Pioneered by the Deep Q-network  and followed up by various extensions and advancements [2, 3, 4, 5], Deep Reinforcement Learning (DRL) algorithms show great potential in solving high-dimensional real-world robotics sensory control tasks. However, DRL methods typically require several millions of training samples, making them infeasible to train directly on real robotic systems. As a result, DRL algorithms are generally trained in simulated environments, then transferred to and deployed in real scenes. However, the reality gap, namely the noise pattern, texture, lighting condition discrepancies, etc., between synthetic renderings and real sensory readings, imposes major challenges for generalising the sensory control policies trained in simulation to reality.

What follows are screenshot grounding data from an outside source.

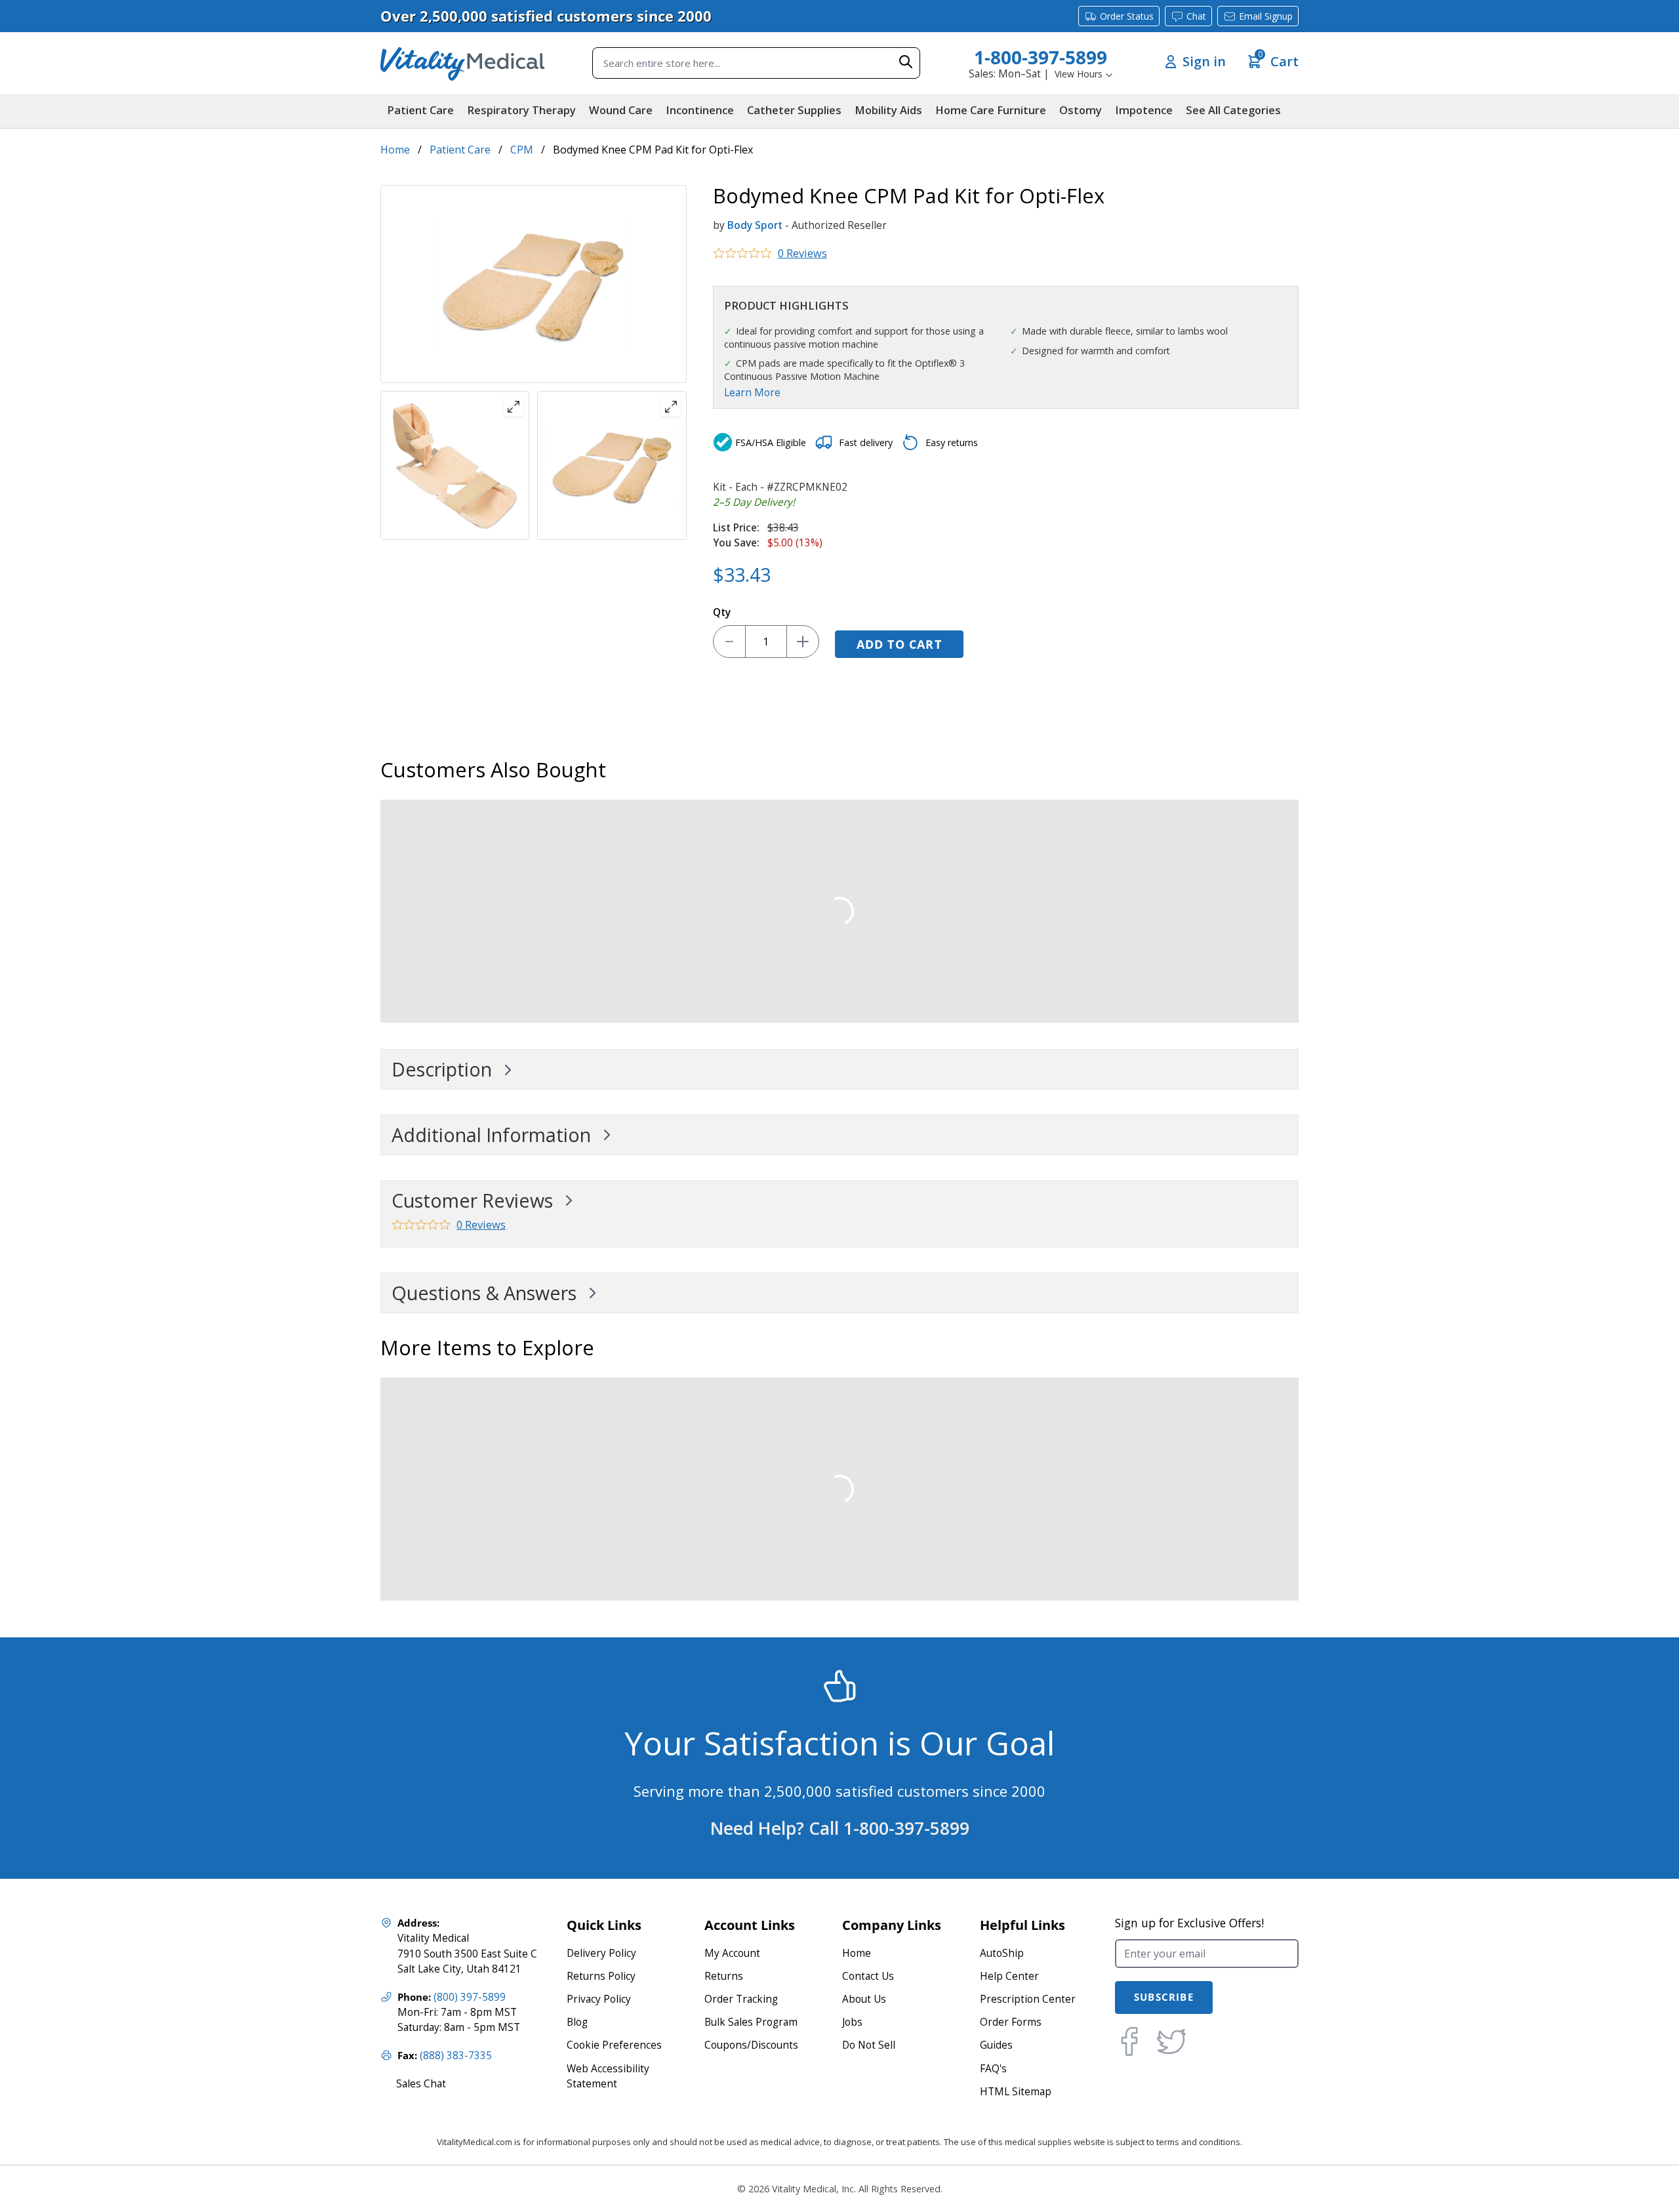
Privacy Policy (599, 1999)
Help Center (1009, 1976)
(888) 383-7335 (456, 2055)
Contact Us (868, 1976)
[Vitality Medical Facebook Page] (1129, 2041)
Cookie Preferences (614, 2045)
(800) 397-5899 (470, 1997)
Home (395, 149)
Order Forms (1011, 2022)
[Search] (905, 61)
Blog (577, 2022)
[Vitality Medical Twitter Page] (1171, 2041)
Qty (722, 612)
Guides (996, 2045)
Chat (1196, 16)
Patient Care (460, 149)
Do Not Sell (868, 2045)
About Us (864, 1999)
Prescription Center (1028, 1999)
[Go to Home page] (462, 63)
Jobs (852, 2022)
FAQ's (993, 2069)
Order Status (1127, 16)
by (719, 225)
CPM (521, 149)
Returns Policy (601, 1976)
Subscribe (1164, 1997)
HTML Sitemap (1015, 2092)
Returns (723, 1976)
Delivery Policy (601, 1953)
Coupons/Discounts (751, 2045)
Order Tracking (741, 1999)
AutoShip (1002, 1953)
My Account (732, 1953)
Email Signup (1266, 16)
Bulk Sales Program (751, 2022)
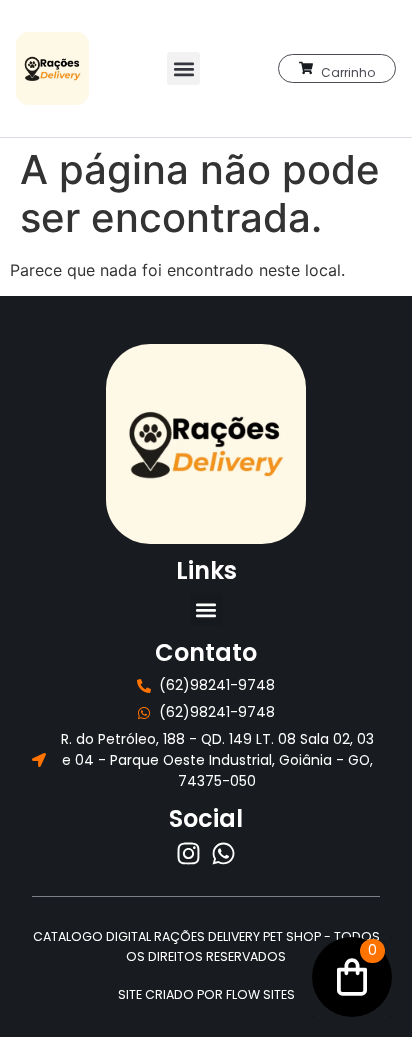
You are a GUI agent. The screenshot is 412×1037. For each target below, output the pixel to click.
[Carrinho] (306, 68)
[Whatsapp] (223, 853)
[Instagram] (188, 853)
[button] (183, 68)
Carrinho (348, 72)
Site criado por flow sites (206, 994)
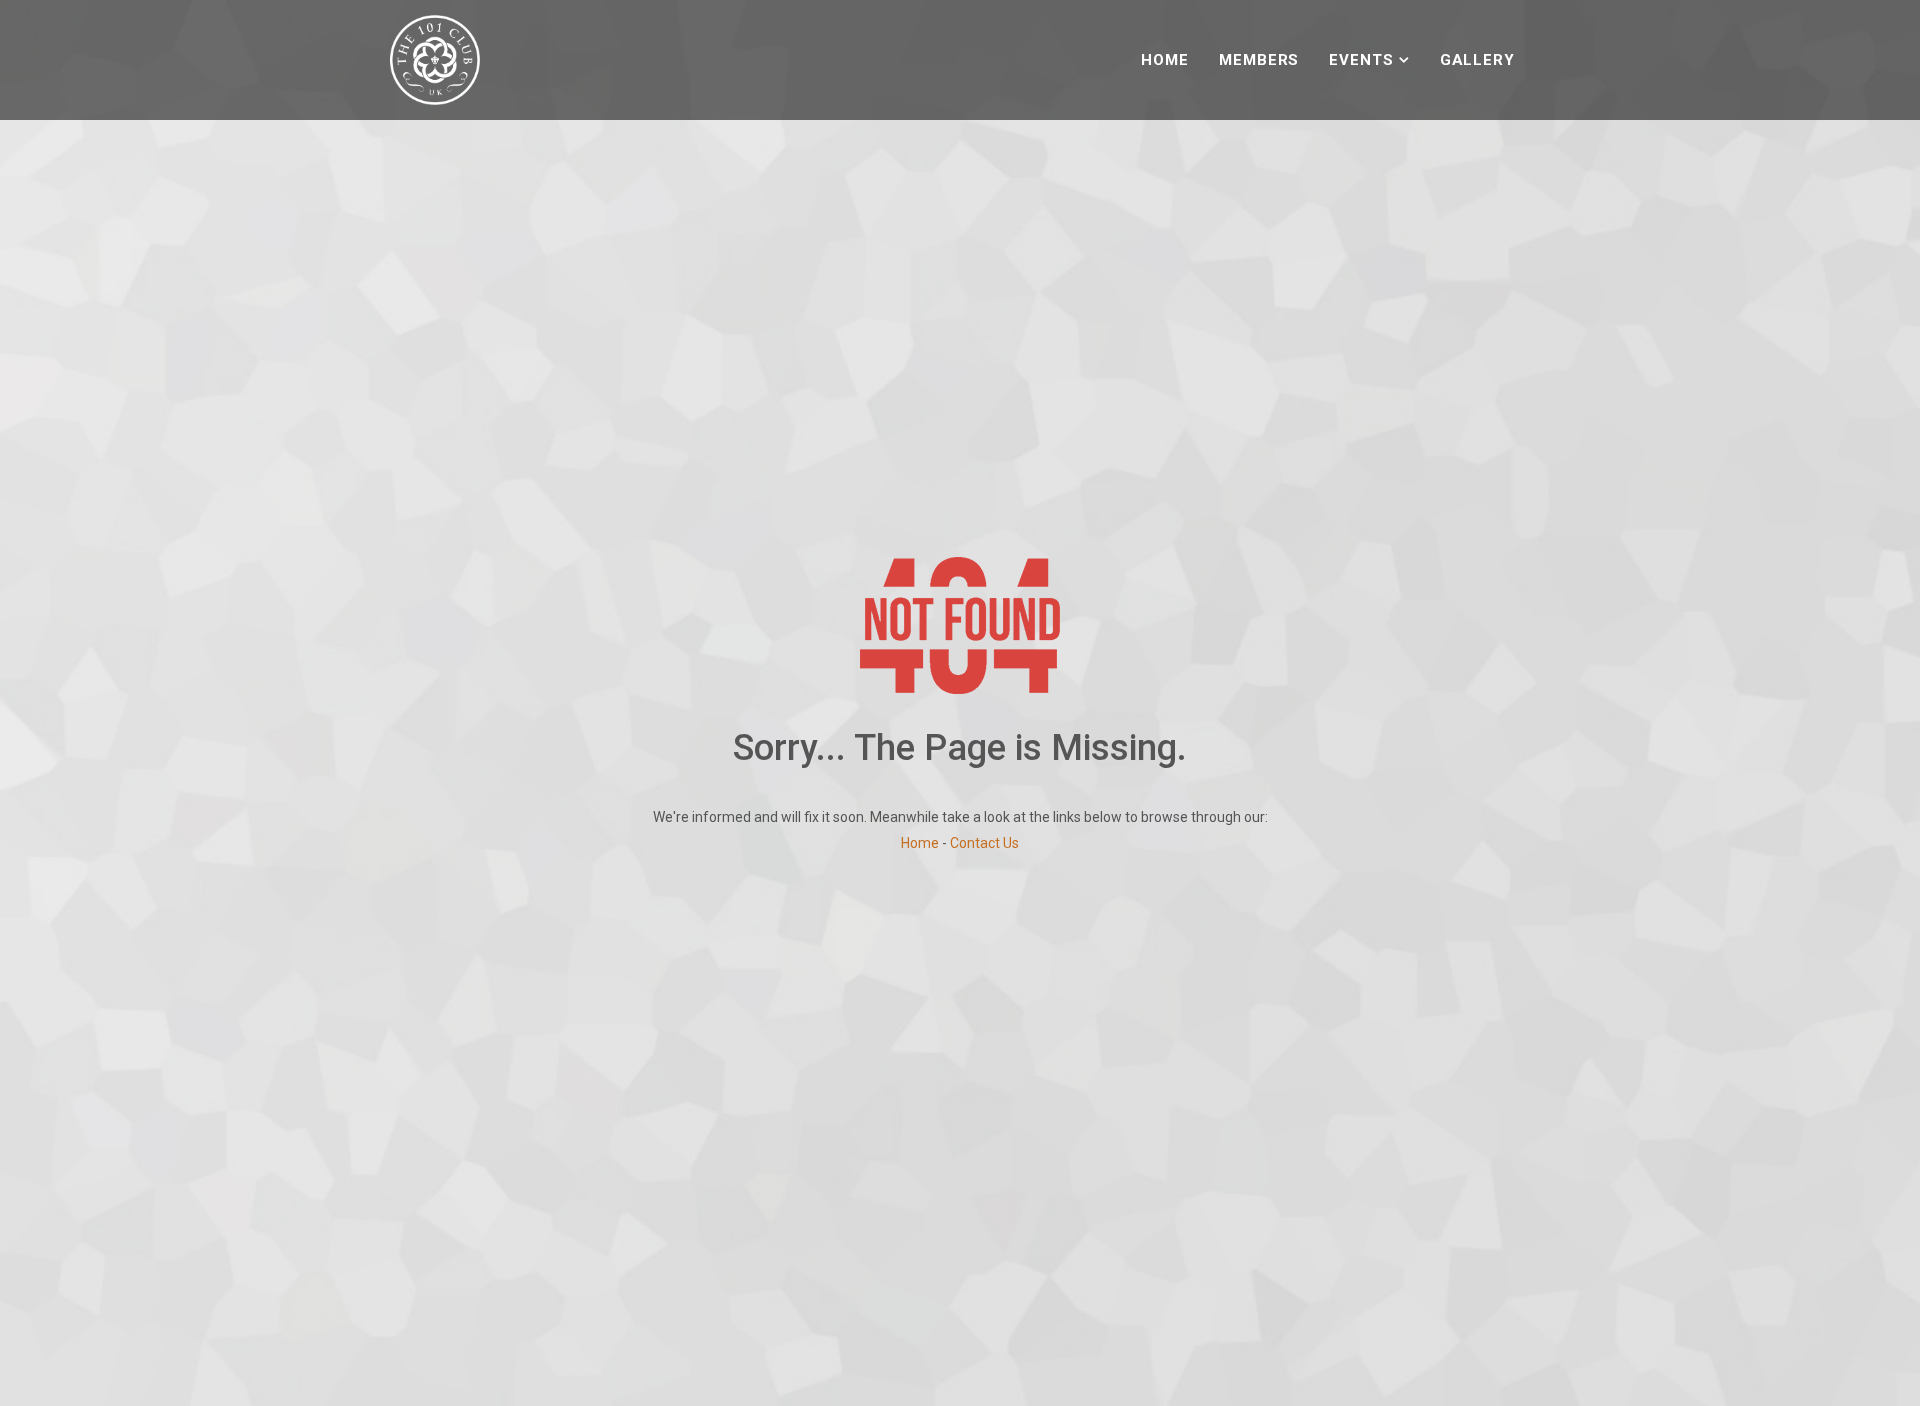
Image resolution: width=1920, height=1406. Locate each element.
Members (1259, 60)
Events (1361, 60)
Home (1165, 60)
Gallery (1477, 60)
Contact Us (984, 843)
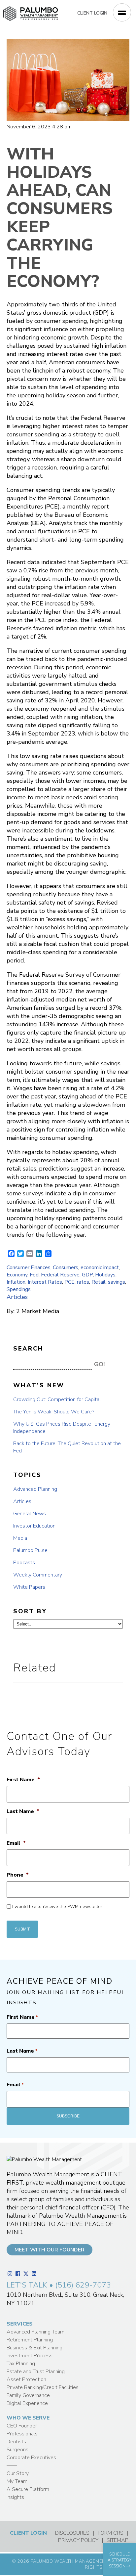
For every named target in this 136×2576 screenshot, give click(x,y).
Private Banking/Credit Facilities (43, 2387)
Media (20, 1538)
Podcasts (24, 1562)
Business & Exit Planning (34, 2347)
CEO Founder (22, 2425)
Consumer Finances (29, 1267)
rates (83, 1282)
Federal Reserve (60, 1274)
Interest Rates (45, 1282)
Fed (34, 1274)
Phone (18, 1875)
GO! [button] (99, 1364)
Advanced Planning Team (35, 2331)
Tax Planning (21, 2363)
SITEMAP (117, 2540)
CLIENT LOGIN (92, 13)
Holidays (105, 1274)
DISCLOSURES (72, 2533)
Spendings (19, 1289)
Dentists (16, 2441)
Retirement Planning (30, 2339)
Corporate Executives (31, 2457)
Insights (15, 2497)
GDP (87, 1274)
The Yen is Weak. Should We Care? (53, 1411)
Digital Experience (27, 2403)
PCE (69, 1282)
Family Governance (28, 2395)
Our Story (18, 2473)
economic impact (100, 1267)
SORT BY (30, 1611)
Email (16, 1843)
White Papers (29, 1587)
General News (29, 1513)
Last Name (23, 1811)
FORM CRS (110, 2533)
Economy (17, 1274)
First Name (23, 1779)
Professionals (22, 2433)
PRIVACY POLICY (78, 2540)
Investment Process (29, 2355)
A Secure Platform (28, 2489)
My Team (17, 2481)
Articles (17, 1297)
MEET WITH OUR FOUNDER (50, 2249)
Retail (98, 1282)
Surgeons (17, 2449)
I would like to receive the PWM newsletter (57, 1906)
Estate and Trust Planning (36, 2371)
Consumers (65, 1267)
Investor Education (34, 1526)
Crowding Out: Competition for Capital (57, 1399)
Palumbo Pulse (30, 1550)
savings (116, 1282)
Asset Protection (26, 2379)
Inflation (16, 1282)
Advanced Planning (35, 1489)
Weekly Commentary (37, 1574)
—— (12, 2465)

In this paper, we focus on visual control tasks, where autonomous agents perceive the environment with their onboard cameras, and execute commands based on the colour image reading streams. A natural way and also the typical choice in the recent literature on dealing with the reality gap for visual control, is by increasing the visual fidelity of the simulated images [6, 7], by matching the distribution of synthetic images to that of the real ones [8, 9], and by gradually adapting the learned features and representations from the simulated domain to the real-world domain . These sim-to-real methods, however, inevitably have to add preprocessing steps for each individual training frame to the already expensive learning pipeline of DRL policies; or a policy training or finetuning phase has to be conducted for each visually different real-world scene.
This paper attempts to tackle the reality gap in the visual control domain from a novel perspective, with the aim of adding minimal extra computational burden to the learning pipeline. We cope with the reality gap only during the actual deployment phase of agents in real-world scenarios, by adapting the real camera streams to the synthetic modality, so as to translate the unfamiliar or unseen features of real images back into the simulated style, which the agents have already learned how to deal with during training in the simulation.
Compared to the sim-to-real methods bridging the reality gap, our proposed real-to-sim approach, which we refer to as the VR-Goggles, has several appealing properties: (1) Our proposed method is highly lightweight: It does not add any extra processing burden to the training phase of DRL policies; and (2) Our approach is highly flexible and efficient: Since we decouple the policy training and the adaptation operations, the preparations for transferring the polices from simulation to the real world can be conducted in parallel with the training of the control policies. From each visually different real-world environment that we expect to deploy the agent in, we just need to collect several (typically on the order of ) images, and train a VR-Goggles model for each of them. More importantly, we do not need to retrain or finetune the visual control policy for new environments.
As an additional contribution, we propose a new shift loss, which enables generating consistent synthetic image streams without imposing temporal constraints, and does not require sequential training data. We show that shift loss is a promising and cheap alternative to the constraints imposed by optical flow, and demonstrate its effectiveness in artistic style transfer for videos and domain adaptation.
Visual domain adaptation, or image-to-image translation, targets translating images from a source domain into a target domain. We here focus on the most general unsupervised methods that require minimal manual effort and are applicable in robotics control tasks.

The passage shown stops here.